● **Supplied data**:
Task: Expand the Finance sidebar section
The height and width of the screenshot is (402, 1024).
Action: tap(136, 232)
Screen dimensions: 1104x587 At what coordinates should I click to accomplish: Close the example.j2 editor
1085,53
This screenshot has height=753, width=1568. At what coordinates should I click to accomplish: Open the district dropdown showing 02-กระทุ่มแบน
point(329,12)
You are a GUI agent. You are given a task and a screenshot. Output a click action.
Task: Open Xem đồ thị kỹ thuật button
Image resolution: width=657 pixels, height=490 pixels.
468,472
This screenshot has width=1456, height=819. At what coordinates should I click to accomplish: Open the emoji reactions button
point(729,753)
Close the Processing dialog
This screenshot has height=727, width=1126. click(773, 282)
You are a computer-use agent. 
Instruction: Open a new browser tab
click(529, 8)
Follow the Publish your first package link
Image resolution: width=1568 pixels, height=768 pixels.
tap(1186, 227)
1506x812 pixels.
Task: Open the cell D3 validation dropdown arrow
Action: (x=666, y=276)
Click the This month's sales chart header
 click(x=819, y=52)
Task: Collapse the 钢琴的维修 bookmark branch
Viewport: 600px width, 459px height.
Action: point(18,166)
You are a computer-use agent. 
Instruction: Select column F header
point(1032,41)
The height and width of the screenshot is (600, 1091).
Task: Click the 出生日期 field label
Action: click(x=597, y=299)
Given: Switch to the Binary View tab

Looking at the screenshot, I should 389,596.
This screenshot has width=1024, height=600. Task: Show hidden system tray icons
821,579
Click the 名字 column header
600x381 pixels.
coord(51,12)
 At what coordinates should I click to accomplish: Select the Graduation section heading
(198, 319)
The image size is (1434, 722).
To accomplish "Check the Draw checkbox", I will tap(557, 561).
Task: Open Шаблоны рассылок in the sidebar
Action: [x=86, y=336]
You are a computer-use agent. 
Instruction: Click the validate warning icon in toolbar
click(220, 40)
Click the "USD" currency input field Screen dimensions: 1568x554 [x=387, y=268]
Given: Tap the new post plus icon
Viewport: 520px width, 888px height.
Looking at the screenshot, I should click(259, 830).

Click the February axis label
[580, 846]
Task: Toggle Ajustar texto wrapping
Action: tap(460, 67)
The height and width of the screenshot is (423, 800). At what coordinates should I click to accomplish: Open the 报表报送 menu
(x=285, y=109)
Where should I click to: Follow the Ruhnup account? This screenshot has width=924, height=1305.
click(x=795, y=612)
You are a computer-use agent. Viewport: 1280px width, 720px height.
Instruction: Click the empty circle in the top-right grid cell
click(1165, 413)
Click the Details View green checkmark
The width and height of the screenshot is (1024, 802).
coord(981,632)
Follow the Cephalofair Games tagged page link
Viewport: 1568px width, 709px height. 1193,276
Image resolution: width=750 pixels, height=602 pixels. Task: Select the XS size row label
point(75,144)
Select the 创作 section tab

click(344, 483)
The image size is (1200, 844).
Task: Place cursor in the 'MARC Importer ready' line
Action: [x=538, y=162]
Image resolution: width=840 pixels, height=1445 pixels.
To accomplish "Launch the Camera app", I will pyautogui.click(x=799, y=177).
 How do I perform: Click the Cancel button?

● **The task**:
Take the data above and return it exactly.

● **Result below**:
Task: Expand the Finance sidebar section
The height and width of the screenshot is (402, 1024).
Action: tap(136, 232)
Screen dimensions: 1104x587 At what coordinates should I click to accomplish: Close the example.j2 editor
1085,53
This screenshot has height=753, width=1568. At what coordinates should I click to accomplish: Open the district dropdown showing 02-กระทุ่มแบน
point(329,12)
You are a GUI agent. You are given a task and a screenshot. Output a click action.
Task: Open Xem đồ thị kỹ thuật button
Image resolution: width=657 pixels, height=490 pixels.
468,472
This screenshot has width=1456, height=819. At what coordinates should I click to accomplish: Open the emoji reactions button
point(729,753)
Close the Processing dialog
This screenshot has height=727, width=1126. click(773, 282)
You are a computer-use agent. 
Instruction: Open a new browser tab
click(529, 8)
Follow the Publish your first package link
Image resolution: width=1568 pixels, height=768 pixels.
tap(1186, 227)
1506x812 pixels.
Task: Open the cell D3 validation dropdown arrow
Action: (x=666, y=276)
Click the This month's sales chart header
 click(x=819, y=52)
Task: Collapse the 钢琴的维修 bookmark branch
Viewport: 600px width, 459px height.
Action: point(18,166)
You are a computer-use agent. 
Instruction: Select column F header
point(1032,41)
The height and width of the screenshot is (600, 1091).
Task: Click the 出生日期 field label
Action: click(x=597, y=299)
Given: Switch to the Binary View tab

Looking at the screenshot, I should 389,596.
This screenshot has width=1024, height=600. Task: Show hidden system tray icons
821,579
Click the 名字 column header
600x381 pixels.
coord(51,12)
 At what coordinates should I click to accomplish: Select the Graduation section heading
(198, 319)
The image size is (1434, 722).
To accomplish "Check the Draw checkbox", I will tap(557, 561).
Task: Open Шаблоны рассылок in the sidebar
Action: [x=86, y=336]
You are a computer-use agent. 
Instruction: Click the validate warning icon in toolbar
click(220, 40)
Click the "USD" currency input field Screen dimensions: 1568x554 [x=387, y=268]
Given: Tap the new post plus icon
Viewport: 520px width, 888px height.
Looking at the screenshot, I should click(259, 830).

Click the February axis label
[580, 846]
Task: Toggle Ajustar texto wrapping
Action: tap(460, 67)
The height and width of the screenshot is (423, 800). At what coordinates should I click to accomplish: Open the 报表报送 menu
(x=285, y=109)
Where should I click to: Follow the Ruhnup account? This screenshot has width=924, height=1305.
click(x=795, y=612)
You are a computer-use agent. Viewport: 1280px width, 720px height.
Instruction: Click the empty circle in the top-right grid cell
click(1165, 413)
Click the Details View green checkmark
The width and height of the screenshot is (1024, 802).
coord(981,632)
Follow the Cephalofair Games tagged page link
Viewport: 1568px width, 709px height. 1193,276
Image resolution: width=750 pixels, height=602 pixels. Task: Select the XS size row label
point(75,144)
Select the 创作 section tab

click(344, 483)
The image size is (1200, 844).
Task: Place cursor in the 'MARC Importer ready' line
Action: [x=538, y=162]
Image resolution: width=840 pixels, height=1445 pixels.
To accomplish "Launch the Camera app", I will pyautogui.click(x=799, y=177).
 How do I perform: Click the Cancel button?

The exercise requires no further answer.